Alison Maclean, long resident in New York, had been hunting for a reason to come home. Her last New Zealand-made movie was the gothic revenge horror Crush, in 1992; she also helmed Kitchen Sink, a slice of noirish suburbia that’s one of the country’s most successful short films. Stories of sexual yearning and moral quandaries are her thing. No wonder she was “immediately grabbed” by The Rehearsal.
Novelist and playwright Emily Perkins made for the perfect writing partner, with her drama-school past and writing-teacher present. Over three years, the two made necessary trims and a few key changes. The scandalous saxophone teacher is now a tennis coach; the main action has shifted from the girls’ high to the drama school.
Maclean and Perkins focused the script around Stanley (played in the film by Boy lead James Rolleston), a small-town nobody who wants to become a somebody. As he says in the novel at his drama-school audition: “I want to be seen… I don’t really have a bigger answer than that. I just want to be seen… Because if somebody’s watching, you know you’re worth something.”
Rolleston brought his own background to the character, says Maclean: “The fact that he has lived in a small town, the fact that he hasn’t gone to drama school, that he’s 18 and younger than many of the other kids in the group. He’s having an experience as much as he’s acting and I think that’s exciting.”
He shares the screen with newcomer Ella Edward (daughter of Auckland theatre favourite Mike Edward) — “an exciting discovery for me”, says Maclean. Edward plays Isolde, who is Stanley’s girlfriend and, coincidentally, sister of the student caught up in the sex scandal. The “completely open” casting call delivered strong young talent, including musician Marlon Williams, Jane Campion’s daughter Alice Englert and NZ-Cambodian actor Michelle Ny.
Veteran actors Rachel House and Miranda Harcourt add heft as drama tutors, and Kerry Fox engulfs the screen as Hannah, the forceful and unpredictable head of acting. Her first scene with Rolleston was largely improvised. “She was just throwing stuff at him and all he could do was respond to what she was giving him,” Maclean recalls.

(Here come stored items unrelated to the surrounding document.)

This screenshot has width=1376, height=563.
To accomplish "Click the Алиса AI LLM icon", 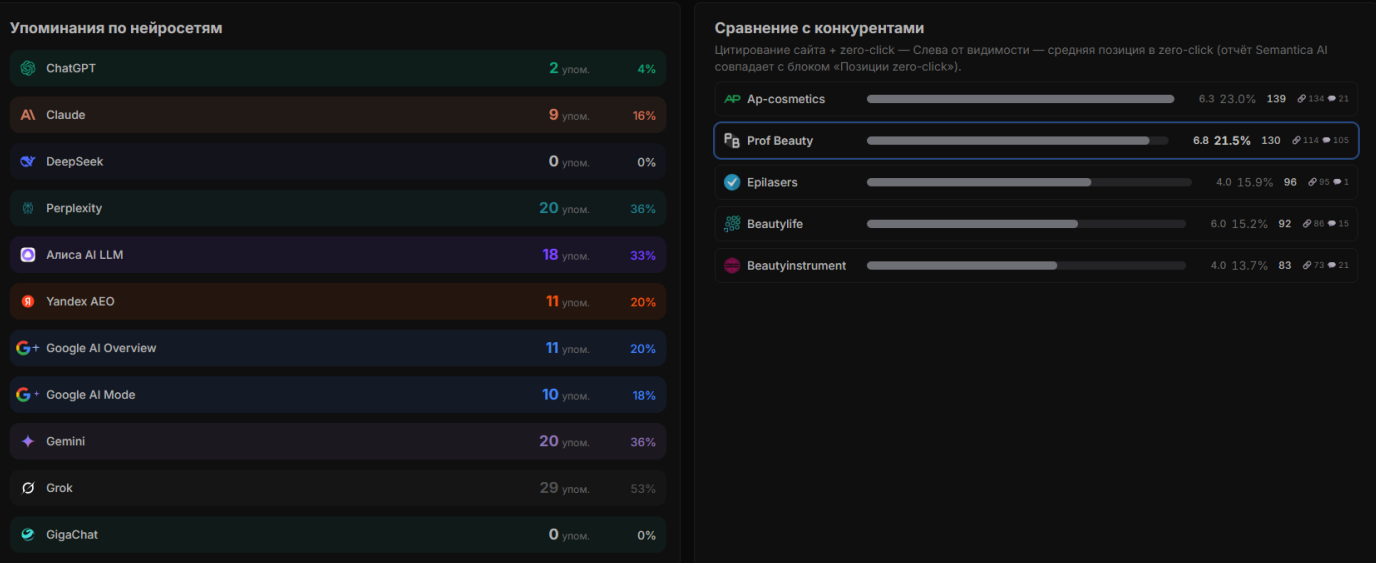I will (x=28, y=255).
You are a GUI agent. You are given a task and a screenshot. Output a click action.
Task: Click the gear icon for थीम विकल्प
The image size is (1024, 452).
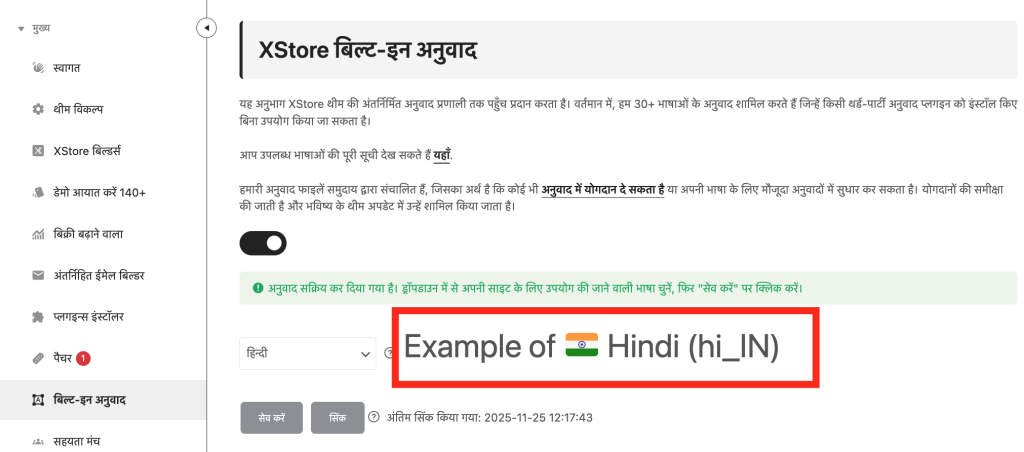pyautogui.click(x=38, y=109)
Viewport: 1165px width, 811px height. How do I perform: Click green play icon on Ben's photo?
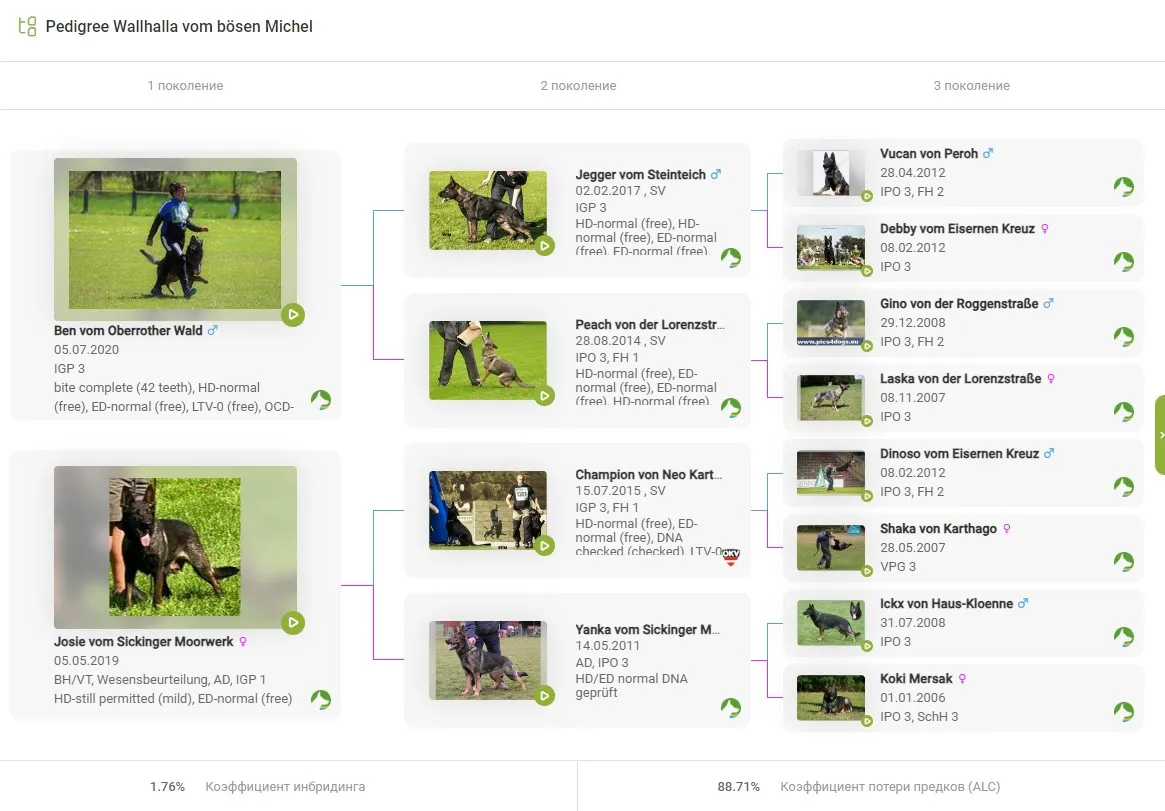click(x=292, y=315)
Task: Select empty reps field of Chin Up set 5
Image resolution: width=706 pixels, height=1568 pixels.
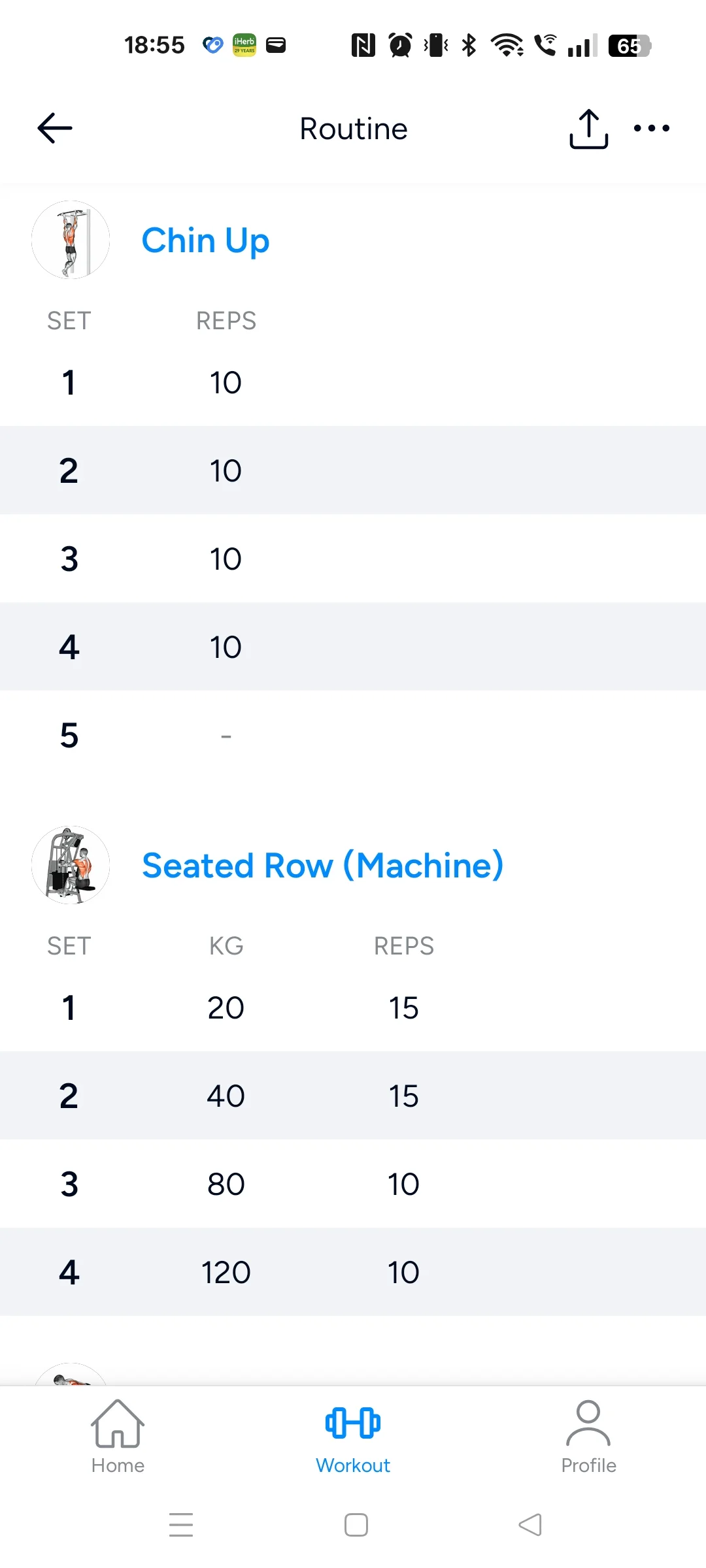Action: (x=226, y=736)

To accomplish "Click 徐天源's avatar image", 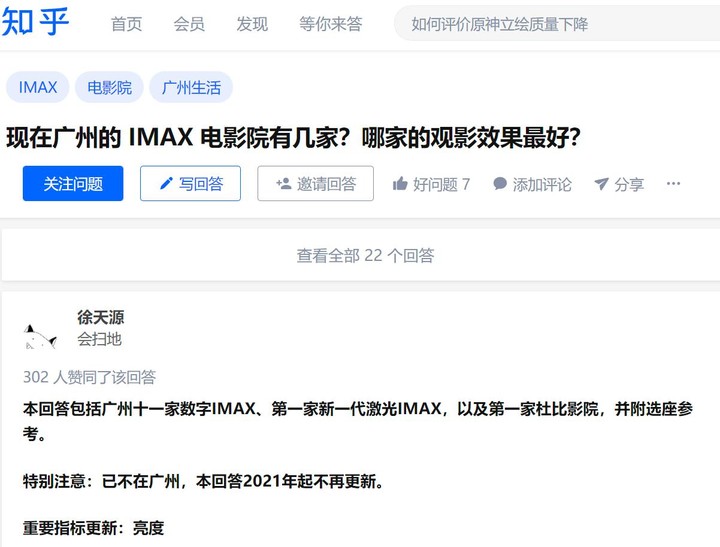I will click(40, 337).
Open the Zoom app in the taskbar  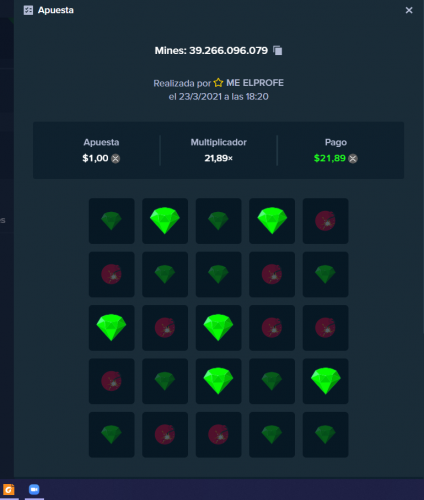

Maclean gave the cast a lot of space for improvisation. “I really felt I had to learn from the cast, so the script really evolved a lot in the course of rehearsals. There were a lot more surprises in this film than any film I’ve done before.”
The subject of performance is a recurring interest of Maclean’s. She admits her own foray into drama training left her feeling “squeamish”, but is fascinated by the process that actors go through. “Learning to be brave and learning to be open. I think that’s what’s interesting in the book and also in the film, where all of that can also tip into something a little harsher that has a slightly predatory side.
“It’s playing with fire a little bit because you’re working with young people who can be at quite a sensitive time in their lives, and then you’re asking them to feed on and go deep into their psyches and some painful aspects of their consciousness. And that doesn’t necessarily come without a cost.”